▶ _Task statement_: Please repeat the entries below exactly as written, leaving out any images.

Collected data
*****

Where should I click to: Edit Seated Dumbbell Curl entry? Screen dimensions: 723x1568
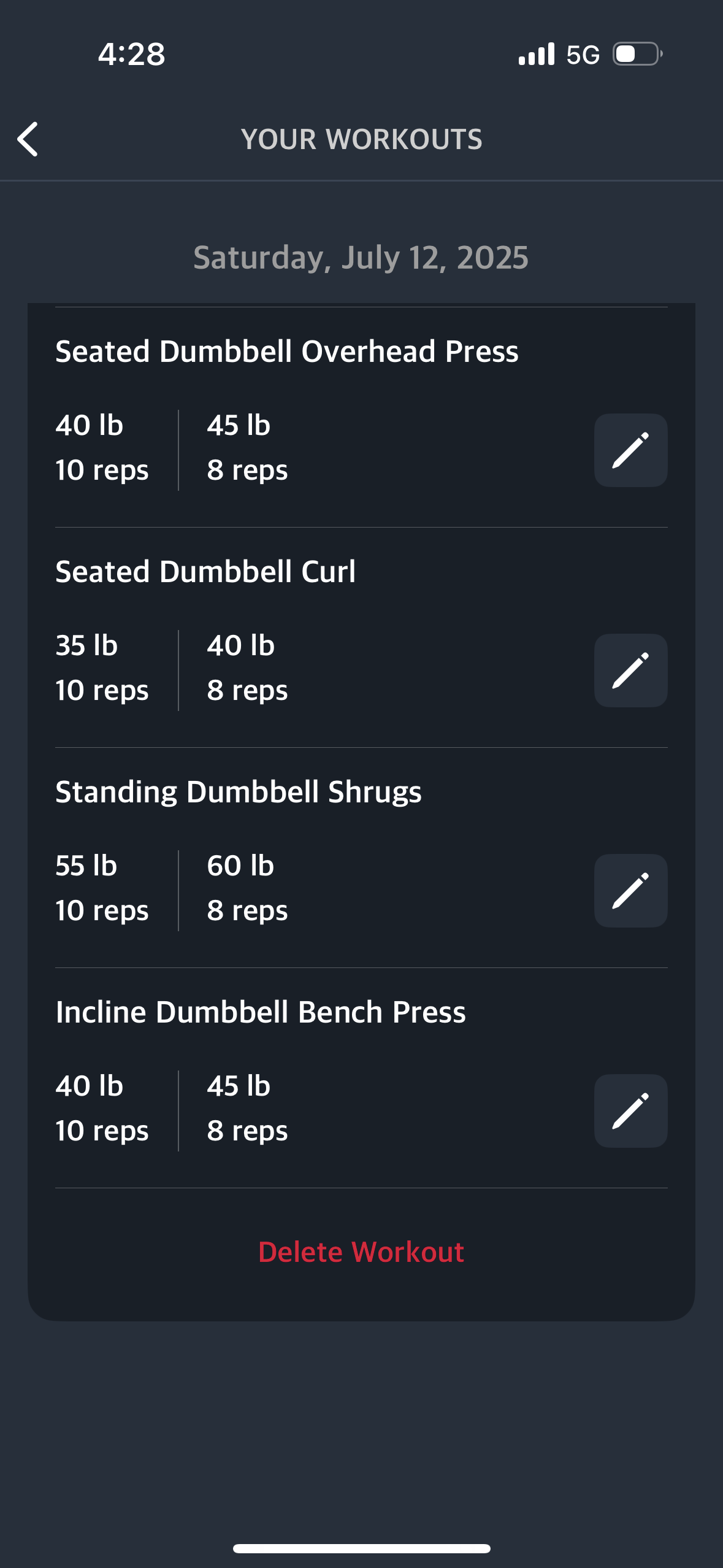[630, 671]
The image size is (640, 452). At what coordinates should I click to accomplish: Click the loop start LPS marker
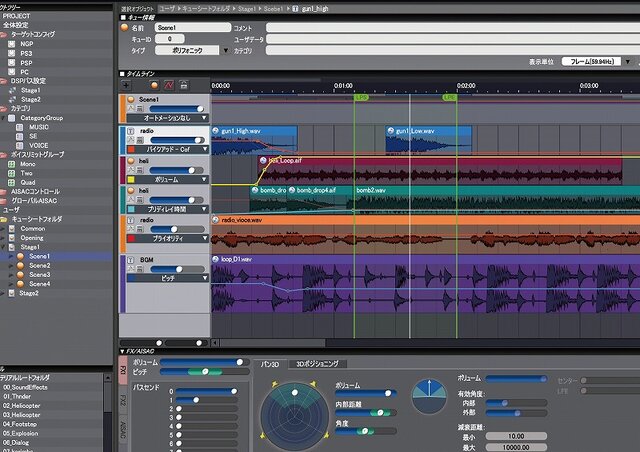361,98
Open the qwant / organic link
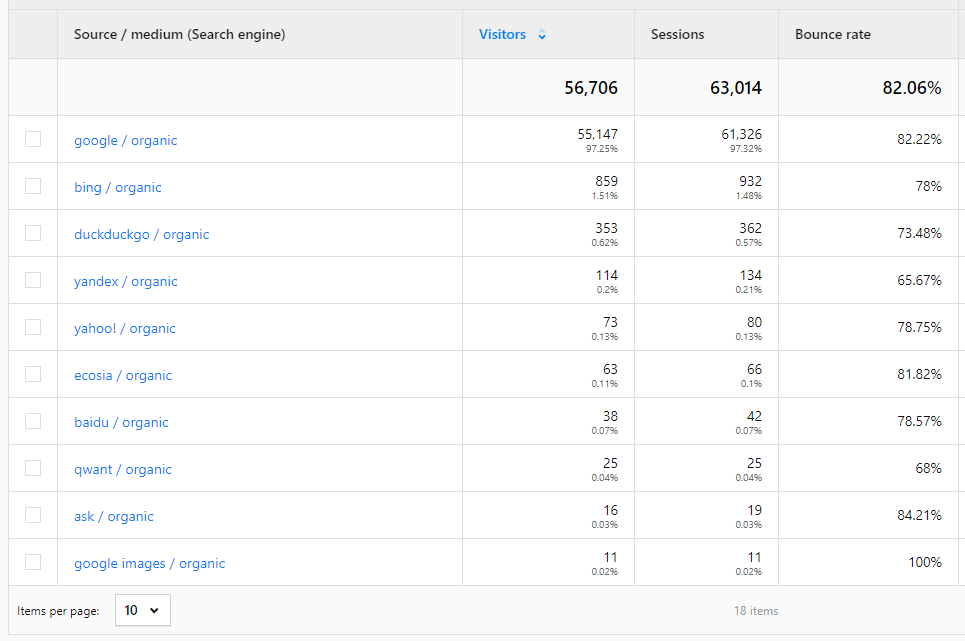This screenshot has width=965, height=641. [122, 470]
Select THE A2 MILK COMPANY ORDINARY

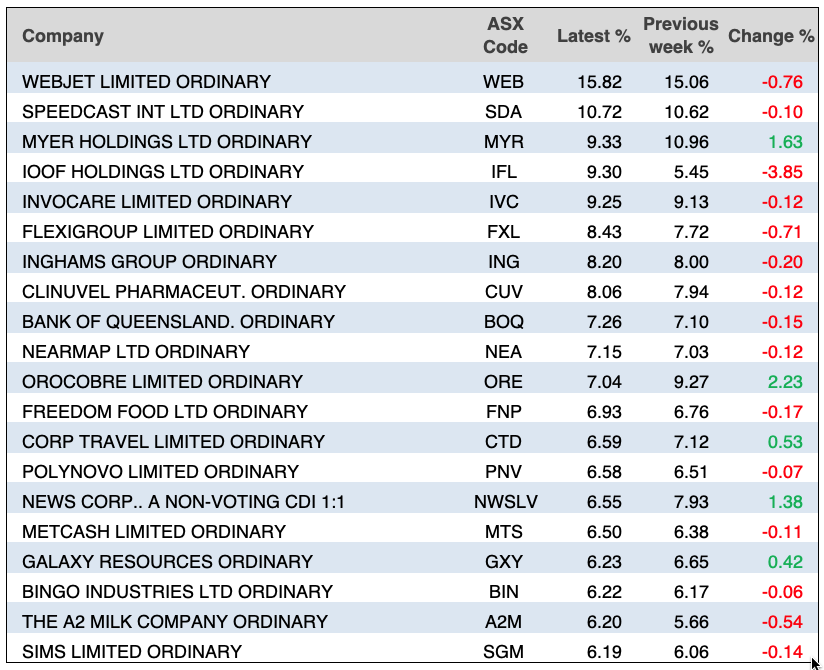[x=175, y=621]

*****

▶ _Completed exercise_:
Where should I click to: Edit Seated Dumbbell Curl entry? Screen dimensions: 723x1568
[630, 671]
The image size is (640, 452). At what coordinates should I click to accomplish: Click the loop start LPS marker
361,98
Open the qwant / organic link
This screenshot has width=965, height=641. [122, 470]
Select THE A2 MILK COMPANY ORDINARY

[x=175, y=621]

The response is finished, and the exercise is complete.